5 Menteri Jokowi Belum Satu Suara, Pembahasan RUU Minerba Ditunda

5 Menteri Jokowi Belum Satu Suara, Pembahasan RUU Minerba Ditunda

Eduardo Simorangkir - detikFinance
Jumat, 27 Sep 2019 13:52 WIB
Ilustrasi pertambangan/Foto: Eduardo Simorangkir
Jakarta - Rapat kerja Komisi VII DPR bersama 5 menteri membahas daftar inventaris masalah (DIM) revisi undang-undang (UU) Mineral dan Batu Bara (Minerba) hari ini dibatalkan. Kelima menteri yang sebelumnya dijadwalkan hadir adalah Menteri ESDM, Menteri Perindustrian, Menteri Keuangan, Menteri Dalam Negeri, dan Menteri Hukum dan HAM.

Ketua Komisi VII DPR RI, Gus Irawan Pasaribu mengatakan pembatalan raker ini menyusul arahan dari Presiden Joko Widodo (Jokowi) untuk menunda pembahasan RUU ini yang disampaikan melalui surat yang dikirim oleh Kementerian ESDM.
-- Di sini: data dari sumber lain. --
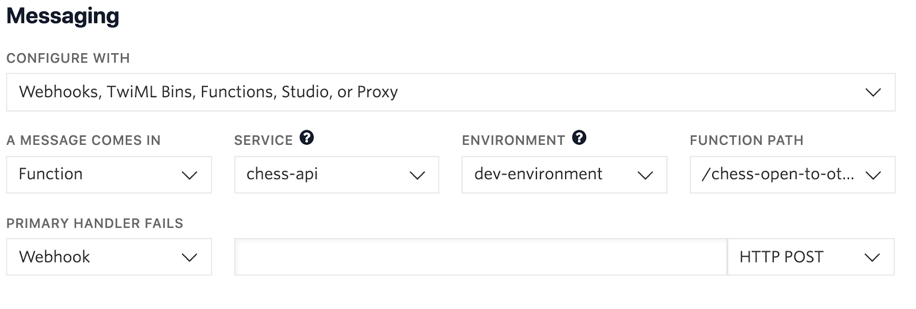Viewport: 916px width, 309px height.
Task: Click the chevron arrow beside Webhook
Action: click(x=189, y=258)
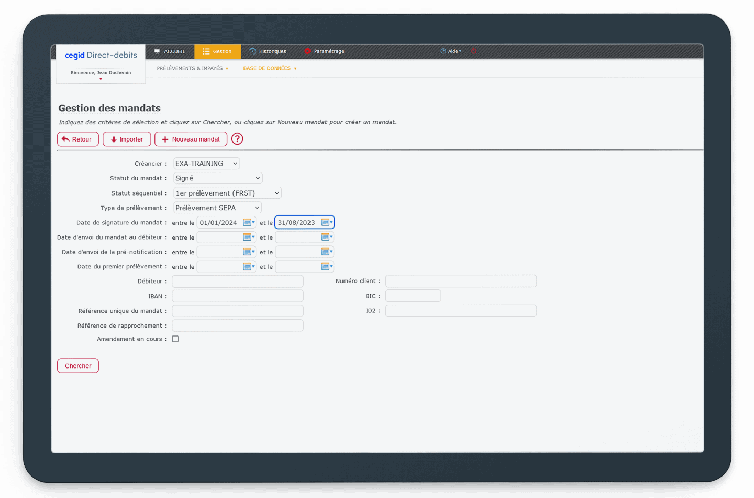Click the red help question mark icon
The height and width of the screenshot is (498, 754).
point(237,139)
"Ada surat dari Kemen ESDM untuk minta penundaan sesuai arahan Presiden," kata Gus kepada detikcom, Jumat (27/9/2019).

SCROLL TO CONTINUE WITH CONTENT

Selain arahan dari Presiden untuk menunda pembahasan, Gus bilang DIM yang sudah diserahkan oleh Kementerian ESDM pada Rabu (25/9) malam kemarin ke DPR belum disepakati 5 menteri.

"Memang belum seluruh DIM disepakati semua Menteri yang ditugaskan presiden," katanya.


Komisi VII DPR sendiri telah menyerahkan draf RUU yang merupakan inisiatif DPR itu untuk dibahas pemerintah sejak April 2018 lalu. Rabu (25/9) malam kemarin, DPR telah menerima 938 DIM dari lima kementerian terkait, namun ternyata masih ada yang belum disepakati.

"Khususnya terkait hilirasasi dan yang lainnya. Draft dan NA (naskah akademik) sudah kami sampaikan ke pemerintah April 2018 yang lalu, tapi faktanya hingga kini setelah 1,5 tahun pemerintahnya belum sepakat bulat," kata Gus.

Dengan batalnya raker pada pukul satu siang ini, maka raker terkait Pengambilan Keputusan Tingkat I terhadap RUU tentang Minerba yang dijadwalkan pada pukul tujuh malam ini juga batal. Belum diketahui kapan pembahasan DIM RUU Minerba akan dilanjutkan.

RUU Minerba merupakan salah satu RUU yang diminta oleh para mahasiswa untuk dibatalkan. RUU ini menjadi kontroversi lantaran dinilai terlalu pro pada korporasi.